## MATERIAL PROVIDED
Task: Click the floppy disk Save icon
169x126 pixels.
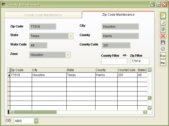Action: pyautogui.click(x=163, y=42)
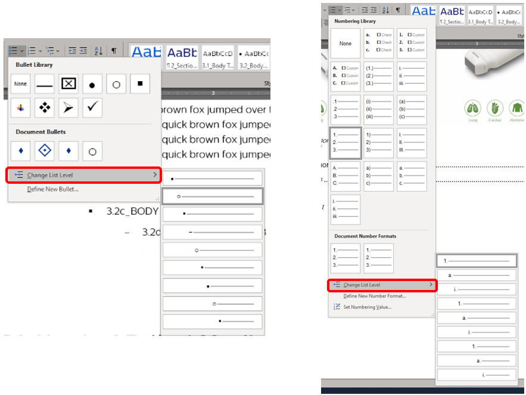Click the green Cardiac icon

(495, 109)
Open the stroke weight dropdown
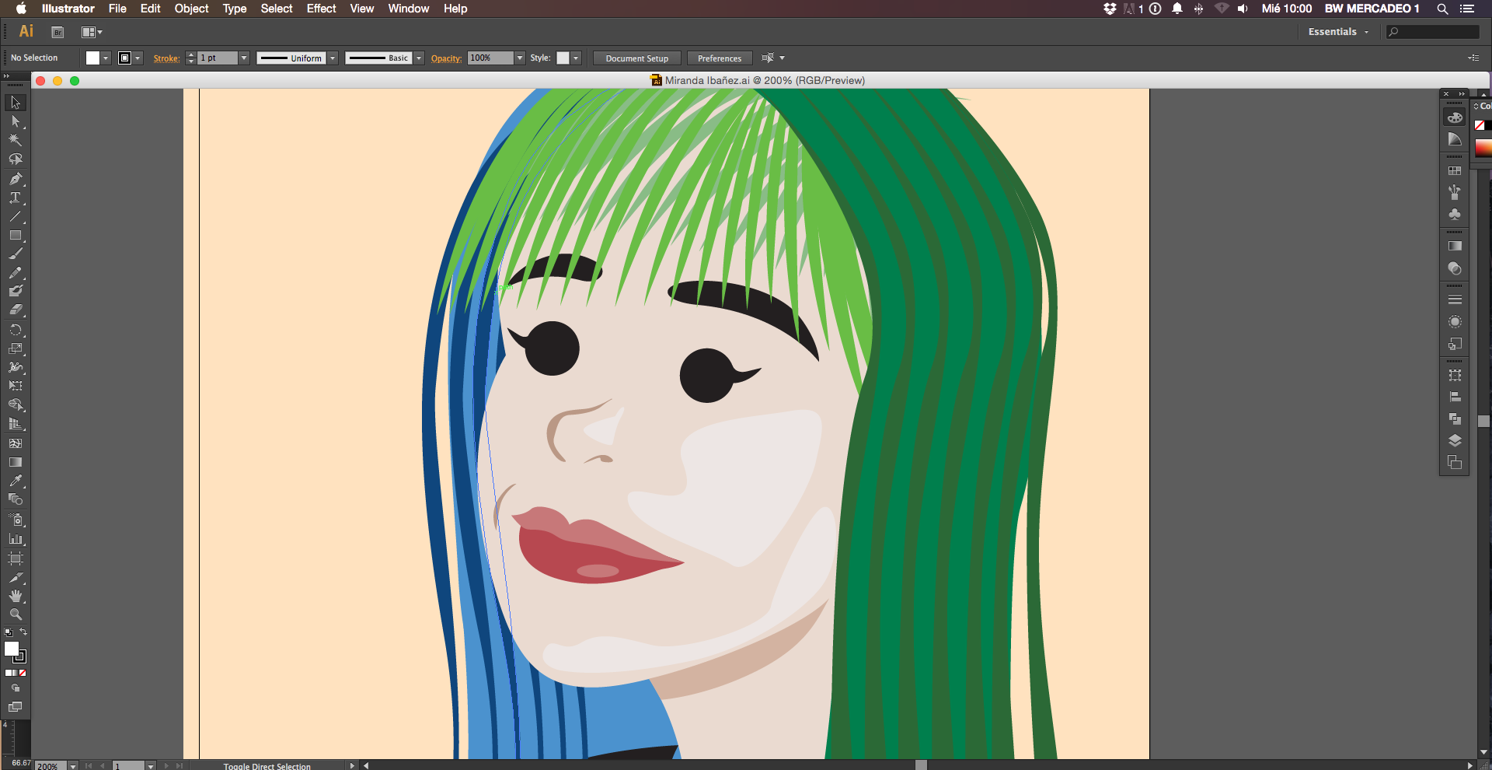Screen dimensions: 1492x770 pos(243,58)
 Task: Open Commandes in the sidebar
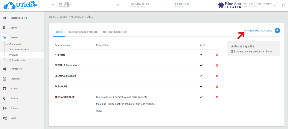[16, 44]

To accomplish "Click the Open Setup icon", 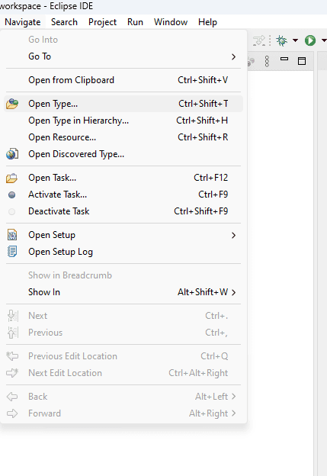I will click(12, 235).
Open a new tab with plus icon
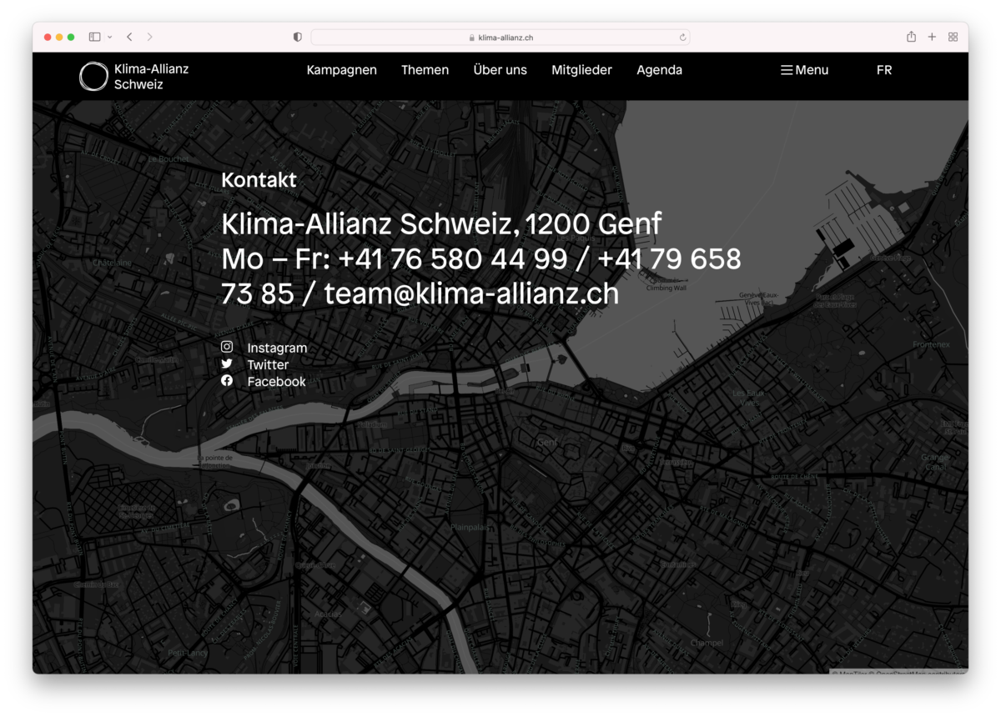 [932, 37]
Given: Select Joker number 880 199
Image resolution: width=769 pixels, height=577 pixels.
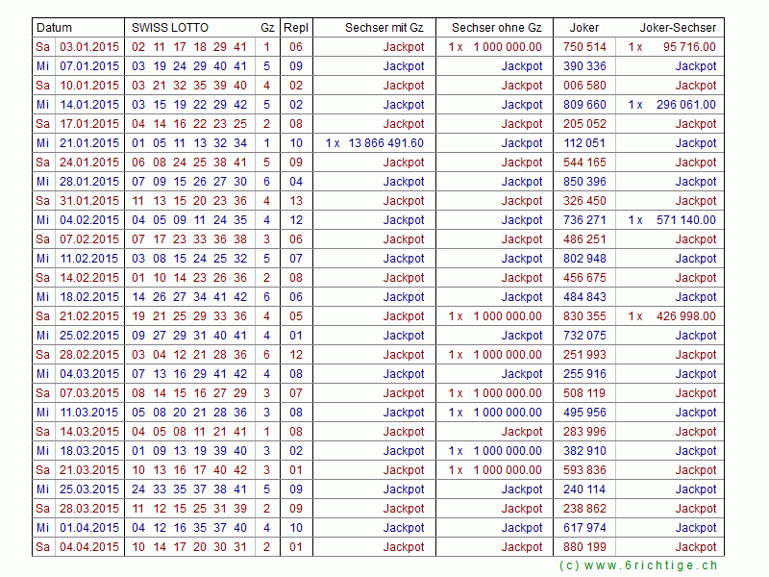Looking at the screenshot, I should coord(584,547).
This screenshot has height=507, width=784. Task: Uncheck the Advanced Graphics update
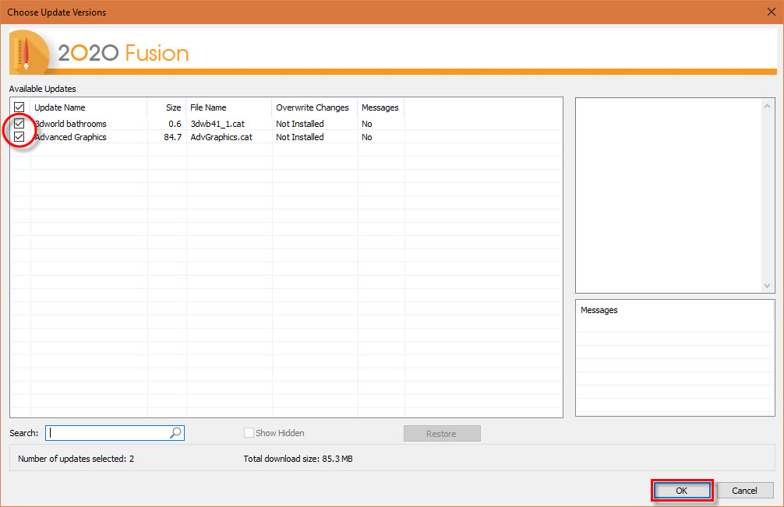tap(18, 136)
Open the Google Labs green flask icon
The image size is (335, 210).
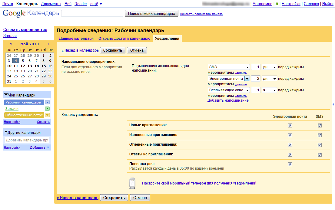[x=277, y=4]
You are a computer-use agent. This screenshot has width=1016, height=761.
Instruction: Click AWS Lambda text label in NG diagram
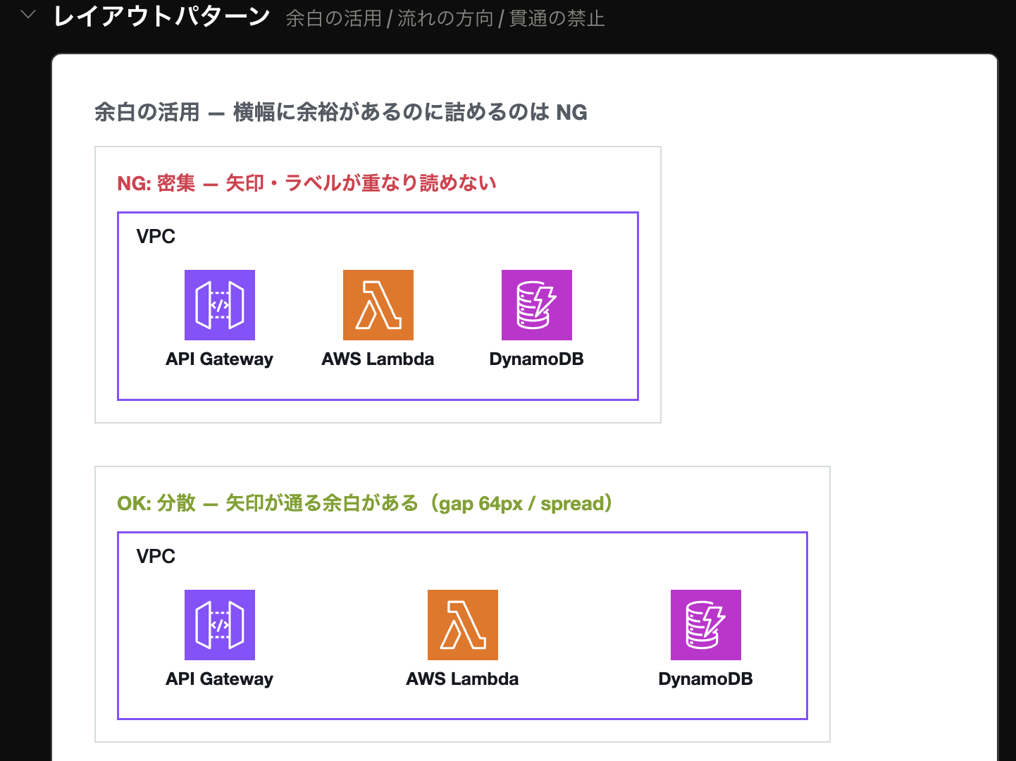378,359

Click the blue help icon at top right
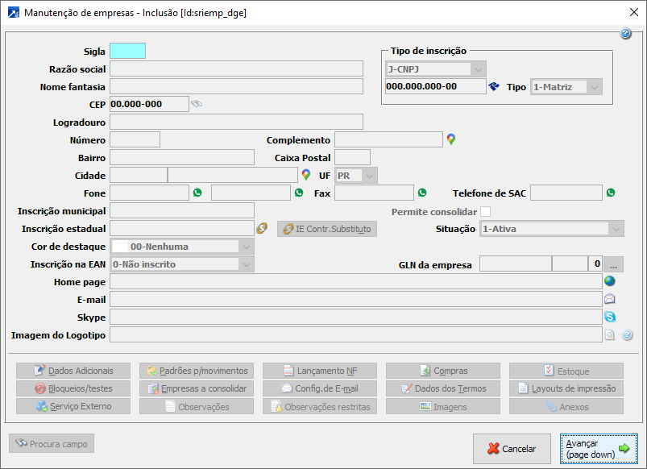click(x=625, y=34)
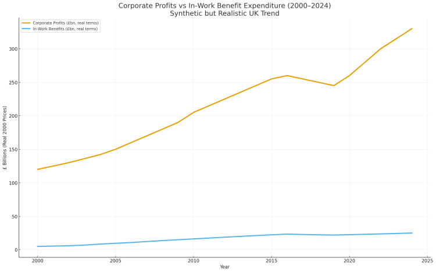Click the 2025 tick label on x-axis
Screen dimensions: 436x272
pyautogui.click(x=427, y=261)
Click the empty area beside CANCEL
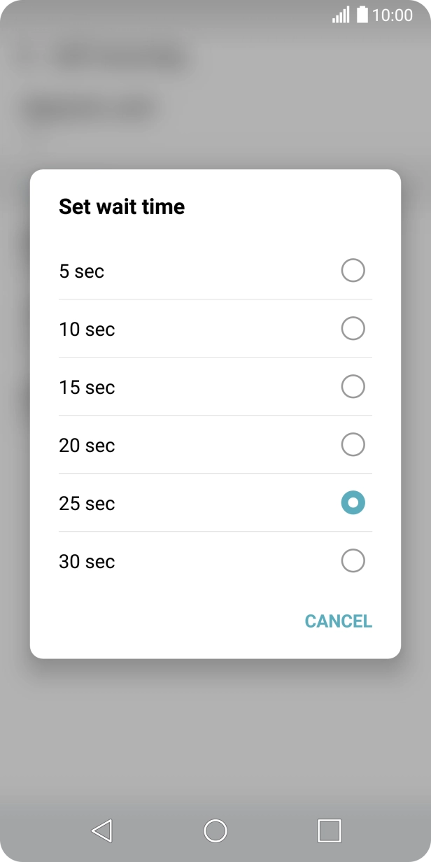The height and width of the screenshot is (862, 431). coord(140,621)
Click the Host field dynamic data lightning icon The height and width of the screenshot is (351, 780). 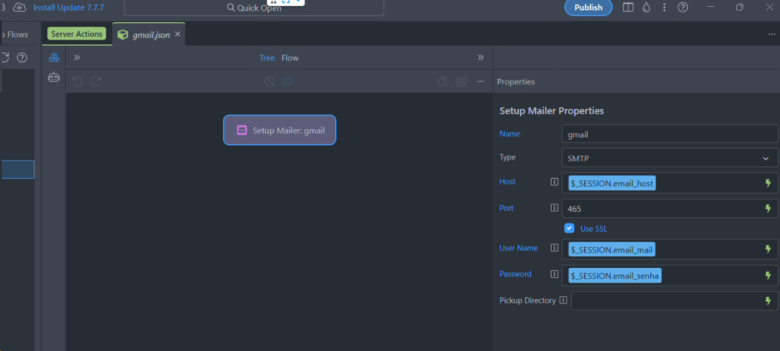768,183
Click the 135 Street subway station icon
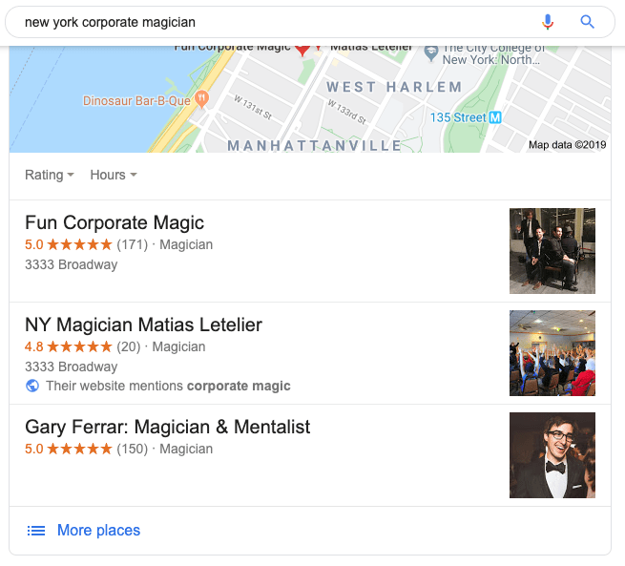This screenshot has width=625, height=566. [495, 117]
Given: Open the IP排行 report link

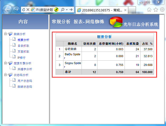Looking at the screenshot, I should [x=21, y=57].
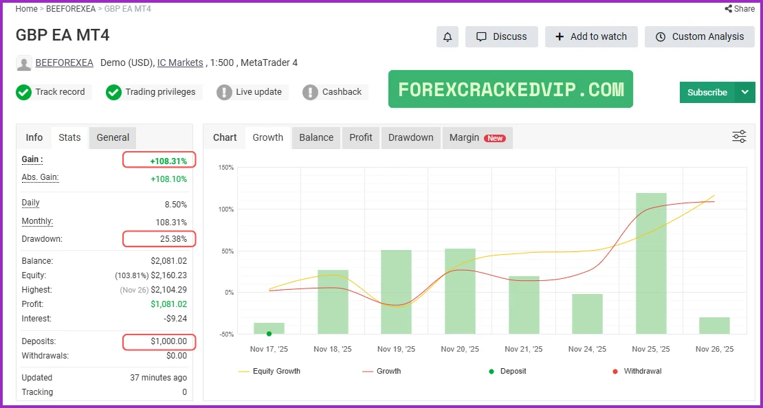The width and height of the screenshot is (763, 408).
Task: Click the notification bell icon
Action: 447,37
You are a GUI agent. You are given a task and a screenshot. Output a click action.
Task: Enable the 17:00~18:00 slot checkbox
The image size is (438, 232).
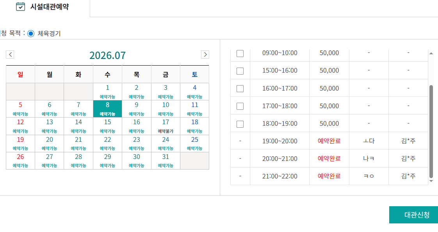[x=240, y=106]
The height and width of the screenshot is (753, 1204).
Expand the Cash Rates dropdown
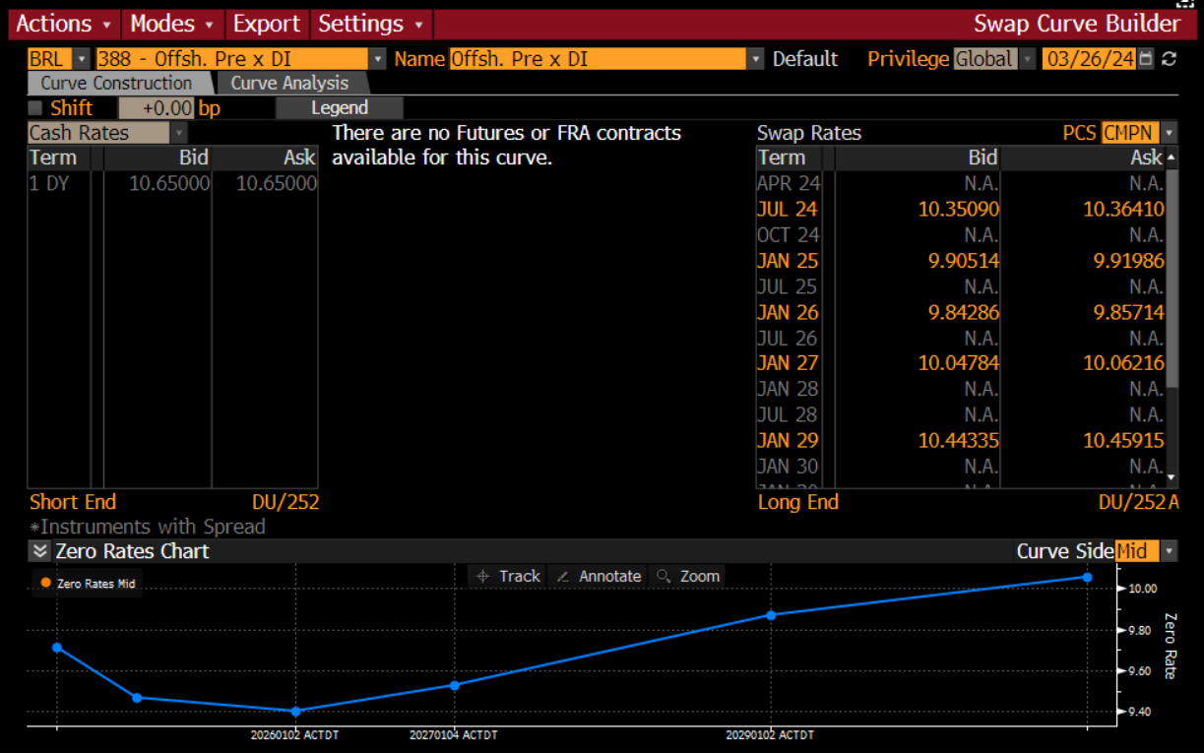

## EXERCISE DETAILS
Within the data above, find the lines that contain the word "agent" and copy each of them.

## ANSWER TO THE EXERCISE
You are a computer-use agent. This screenshot has width=1016, height=761.
You are a GUI agent. You are given a task and a screenshot. Output a click action.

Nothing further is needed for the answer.